Dataset entries.
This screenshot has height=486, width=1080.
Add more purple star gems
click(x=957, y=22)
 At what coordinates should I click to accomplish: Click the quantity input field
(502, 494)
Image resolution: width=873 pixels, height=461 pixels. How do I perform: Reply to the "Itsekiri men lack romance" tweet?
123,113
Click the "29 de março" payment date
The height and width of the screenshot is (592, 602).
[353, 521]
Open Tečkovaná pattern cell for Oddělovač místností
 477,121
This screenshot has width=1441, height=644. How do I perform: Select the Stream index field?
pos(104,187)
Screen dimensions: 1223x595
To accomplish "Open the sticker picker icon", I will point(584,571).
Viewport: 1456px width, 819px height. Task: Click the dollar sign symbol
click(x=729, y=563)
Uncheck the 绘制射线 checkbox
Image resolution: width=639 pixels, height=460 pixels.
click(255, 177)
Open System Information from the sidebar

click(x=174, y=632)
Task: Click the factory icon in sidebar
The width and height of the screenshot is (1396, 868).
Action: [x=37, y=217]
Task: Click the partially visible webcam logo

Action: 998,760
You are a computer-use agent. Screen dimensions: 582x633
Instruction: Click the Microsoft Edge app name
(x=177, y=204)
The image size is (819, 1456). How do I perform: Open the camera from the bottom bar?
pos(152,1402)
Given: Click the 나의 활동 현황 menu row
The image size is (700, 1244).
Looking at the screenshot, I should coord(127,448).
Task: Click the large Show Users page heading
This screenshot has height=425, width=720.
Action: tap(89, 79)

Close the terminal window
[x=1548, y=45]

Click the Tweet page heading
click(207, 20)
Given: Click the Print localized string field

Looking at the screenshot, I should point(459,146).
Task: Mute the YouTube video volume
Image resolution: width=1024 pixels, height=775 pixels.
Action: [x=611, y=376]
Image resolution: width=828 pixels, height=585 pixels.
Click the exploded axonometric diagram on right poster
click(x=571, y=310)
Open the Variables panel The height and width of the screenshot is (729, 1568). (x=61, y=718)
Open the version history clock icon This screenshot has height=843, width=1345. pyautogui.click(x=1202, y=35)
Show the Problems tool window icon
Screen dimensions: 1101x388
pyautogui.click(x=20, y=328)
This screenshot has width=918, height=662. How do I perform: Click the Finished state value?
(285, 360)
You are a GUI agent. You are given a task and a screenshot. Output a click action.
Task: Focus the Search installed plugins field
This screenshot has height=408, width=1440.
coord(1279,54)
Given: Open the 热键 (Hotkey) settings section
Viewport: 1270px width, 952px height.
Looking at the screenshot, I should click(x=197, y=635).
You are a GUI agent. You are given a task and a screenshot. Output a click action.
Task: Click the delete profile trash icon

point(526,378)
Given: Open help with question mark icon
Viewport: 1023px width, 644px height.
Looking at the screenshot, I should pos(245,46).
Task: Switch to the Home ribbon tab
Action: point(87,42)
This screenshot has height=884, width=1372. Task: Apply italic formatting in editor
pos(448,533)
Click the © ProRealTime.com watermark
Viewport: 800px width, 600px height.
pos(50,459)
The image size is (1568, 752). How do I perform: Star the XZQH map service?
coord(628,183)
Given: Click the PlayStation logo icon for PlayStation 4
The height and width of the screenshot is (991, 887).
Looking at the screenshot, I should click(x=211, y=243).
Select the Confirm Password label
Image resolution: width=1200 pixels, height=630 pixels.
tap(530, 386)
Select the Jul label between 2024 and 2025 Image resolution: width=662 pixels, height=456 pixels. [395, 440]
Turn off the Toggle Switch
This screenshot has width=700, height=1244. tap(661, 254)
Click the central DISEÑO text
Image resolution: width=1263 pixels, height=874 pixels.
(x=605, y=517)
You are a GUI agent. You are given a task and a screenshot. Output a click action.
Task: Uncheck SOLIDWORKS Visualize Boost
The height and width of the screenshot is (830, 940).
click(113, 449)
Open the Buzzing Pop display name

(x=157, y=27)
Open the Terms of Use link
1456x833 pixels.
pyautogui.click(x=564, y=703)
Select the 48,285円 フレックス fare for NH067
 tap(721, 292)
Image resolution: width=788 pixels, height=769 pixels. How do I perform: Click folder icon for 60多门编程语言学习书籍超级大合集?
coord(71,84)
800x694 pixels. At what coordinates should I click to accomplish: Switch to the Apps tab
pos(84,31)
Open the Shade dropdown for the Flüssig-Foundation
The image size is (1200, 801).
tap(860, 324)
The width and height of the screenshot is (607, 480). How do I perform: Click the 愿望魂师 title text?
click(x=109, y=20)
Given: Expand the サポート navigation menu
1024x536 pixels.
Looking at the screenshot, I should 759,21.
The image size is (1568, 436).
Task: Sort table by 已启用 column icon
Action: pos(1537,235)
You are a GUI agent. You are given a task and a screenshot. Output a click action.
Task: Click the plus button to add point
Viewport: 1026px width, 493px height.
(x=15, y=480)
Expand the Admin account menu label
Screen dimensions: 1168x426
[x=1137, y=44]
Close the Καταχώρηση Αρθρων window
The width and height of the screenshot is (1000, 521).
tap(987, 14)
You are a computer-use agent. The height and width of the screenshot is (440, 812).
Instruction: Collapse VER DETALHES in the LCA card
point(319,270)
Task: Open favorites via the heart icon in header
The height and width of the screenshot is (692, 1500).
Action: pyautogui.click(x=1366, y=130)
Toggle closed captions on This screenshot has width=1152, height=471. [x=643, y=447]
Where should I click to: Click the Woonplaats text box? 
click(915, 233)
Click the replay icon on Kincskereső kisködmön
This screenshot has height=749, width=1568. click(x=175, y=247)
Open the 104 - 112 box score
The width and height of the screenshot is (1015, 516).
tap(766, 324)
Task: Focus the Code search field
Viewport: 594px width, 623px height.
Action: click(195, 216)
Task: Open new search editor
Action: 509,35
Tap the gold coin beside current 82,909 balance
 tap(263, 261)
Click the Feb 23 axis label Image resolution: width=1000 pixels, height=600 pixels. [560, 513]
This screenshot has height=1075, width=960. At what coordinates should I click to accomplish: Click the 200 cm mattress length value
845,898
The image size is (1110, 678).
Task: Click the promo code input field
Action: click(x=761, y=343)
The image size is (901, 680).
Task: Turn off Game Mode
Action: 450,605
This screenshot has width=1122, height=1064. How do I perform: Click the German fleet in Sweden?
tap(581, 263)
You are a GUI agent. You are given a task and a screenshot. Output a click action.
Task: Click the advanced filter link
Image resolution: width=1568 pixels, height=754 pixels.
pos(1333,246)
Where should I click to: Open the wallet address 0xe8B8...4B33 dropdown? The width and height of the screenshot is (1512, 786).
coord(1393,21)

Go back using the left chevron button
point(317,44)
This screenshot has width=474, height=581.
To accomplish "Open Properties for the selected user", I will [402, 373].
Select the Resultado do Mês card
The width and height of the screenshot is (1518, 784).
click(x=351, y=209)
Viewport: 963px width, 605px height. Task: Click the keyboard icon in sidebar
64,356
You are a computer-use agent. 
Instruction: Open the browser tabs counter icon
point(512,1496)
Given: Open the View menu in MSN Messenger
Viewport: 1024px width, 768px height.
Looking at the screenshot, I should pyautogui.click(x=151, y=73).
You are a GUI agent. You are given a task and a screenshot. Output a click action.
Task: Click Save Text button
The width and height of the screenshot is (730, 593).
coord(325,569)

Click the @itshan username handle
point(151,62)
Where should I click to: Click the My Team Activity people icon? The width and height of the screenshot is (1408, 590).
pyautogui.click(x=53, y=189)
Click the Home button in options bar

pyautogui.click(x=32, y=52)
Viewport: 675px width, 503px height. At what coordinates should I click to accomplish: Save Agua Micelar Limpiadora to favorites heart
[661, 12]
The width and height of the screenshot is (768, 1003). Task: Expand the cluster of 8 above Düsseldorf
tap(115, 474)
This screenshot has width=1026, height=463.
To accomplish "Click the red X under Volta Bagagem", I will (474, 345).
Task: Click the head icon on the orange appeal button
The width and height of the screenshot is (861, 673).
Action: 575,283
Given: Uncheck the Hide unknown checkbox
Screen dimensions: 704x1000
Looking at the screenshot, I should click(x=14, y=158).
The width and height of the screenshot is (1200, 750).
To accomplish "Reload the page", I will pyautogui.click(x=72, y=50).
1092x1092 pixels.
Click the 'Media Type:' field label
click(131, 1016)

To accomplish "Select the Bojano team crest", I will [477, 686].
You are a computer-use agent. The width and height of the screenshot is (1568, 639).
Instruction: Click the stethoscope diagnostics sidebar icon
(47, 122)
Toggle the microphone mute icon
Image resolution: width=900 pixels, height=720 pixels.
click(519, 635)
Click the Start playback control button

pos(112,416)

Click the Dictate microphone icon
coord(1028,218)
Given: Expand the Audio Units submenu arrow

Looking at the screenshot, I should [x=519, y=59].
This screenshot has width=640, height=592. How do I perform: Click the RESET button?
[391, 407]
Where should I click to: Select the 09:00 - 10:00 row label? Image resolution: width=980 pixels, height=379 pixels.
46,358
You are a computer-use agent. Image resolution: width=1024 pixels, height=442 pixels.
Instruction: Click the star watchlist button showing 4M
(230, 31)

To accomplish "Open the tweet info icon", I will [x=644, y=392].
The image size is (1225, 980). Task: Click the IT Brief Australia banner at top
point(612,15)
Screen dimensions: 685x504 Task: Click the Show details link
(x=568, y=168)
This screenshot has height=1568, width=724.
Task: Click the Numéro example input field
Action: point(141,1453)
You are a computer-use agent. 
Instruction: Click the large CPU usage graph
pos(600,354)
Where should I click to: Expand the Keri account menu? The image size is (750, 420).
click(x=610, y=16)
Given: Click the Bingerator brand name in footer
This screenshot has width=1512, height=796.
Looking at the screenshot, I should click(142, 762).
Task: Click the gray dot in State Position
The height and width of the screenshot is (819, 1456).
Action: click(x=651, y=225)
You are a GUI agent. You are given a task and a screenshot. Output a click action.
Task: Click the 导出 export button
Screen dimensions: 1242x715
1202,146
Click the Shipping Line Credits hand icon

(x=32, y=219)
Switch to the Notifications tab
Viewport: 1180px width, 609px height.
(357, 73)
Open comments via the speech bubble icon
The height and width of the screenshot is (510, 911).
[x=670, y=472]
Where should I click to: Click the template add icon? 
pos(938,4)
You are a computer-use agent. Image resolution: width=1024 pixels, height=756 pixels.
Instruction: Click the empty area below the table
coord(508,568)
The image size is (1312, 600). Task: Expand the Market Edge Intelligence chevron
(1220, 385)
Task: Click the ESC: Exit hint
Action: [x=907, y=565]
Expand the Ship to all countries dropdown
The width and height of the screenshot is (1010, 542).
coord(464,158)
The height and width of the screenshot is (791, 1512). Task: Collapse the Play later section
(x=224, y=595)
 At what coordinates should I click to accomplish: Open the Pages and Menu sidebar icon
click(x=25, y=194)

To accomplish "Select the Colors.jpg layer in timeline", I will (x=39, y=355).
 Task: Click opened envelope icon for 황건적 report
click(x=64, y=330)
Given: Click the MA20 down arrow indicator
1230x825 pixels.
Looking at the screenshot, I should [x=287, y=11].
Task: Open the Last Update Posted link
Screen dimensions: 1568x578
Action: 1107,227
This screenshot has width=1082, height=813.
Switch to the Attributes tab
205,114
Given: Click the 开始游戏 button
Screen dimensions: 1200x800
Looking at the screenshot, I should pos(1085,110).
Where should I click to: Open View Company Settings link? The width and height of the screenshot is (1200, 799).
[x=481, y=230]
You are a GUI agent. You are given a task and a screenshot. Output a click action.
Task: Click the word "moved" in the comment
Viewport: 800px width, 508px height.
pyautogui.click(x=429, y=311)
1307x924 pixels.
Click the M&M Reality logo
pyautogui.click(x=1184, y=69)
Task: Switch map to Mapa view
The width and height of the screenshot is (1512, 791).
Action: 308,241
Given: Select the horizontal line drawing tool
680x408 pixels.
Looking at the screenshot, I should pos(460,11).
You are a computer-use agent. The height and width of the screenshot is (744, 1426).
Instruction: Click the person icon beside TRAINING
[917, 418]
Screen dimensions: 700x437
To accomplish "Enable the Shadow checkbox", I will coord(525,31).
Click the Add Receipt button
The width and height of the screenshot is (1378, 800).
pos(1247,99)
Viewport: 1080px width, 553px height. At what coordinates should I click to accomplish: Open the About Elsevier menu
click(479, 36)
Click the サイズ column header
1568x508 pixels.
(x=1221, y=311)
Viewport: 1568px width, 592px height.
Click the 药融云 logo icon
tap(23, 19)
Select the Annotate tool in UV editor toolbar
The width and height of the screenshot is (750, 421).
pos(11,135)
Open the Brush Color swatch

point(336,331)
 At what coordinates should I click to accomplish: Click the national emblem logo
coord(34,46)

Description of the task.
Looking at the data above, how many lines hold the word "Focus"? Respond with the number alone.

Exercise answer.
2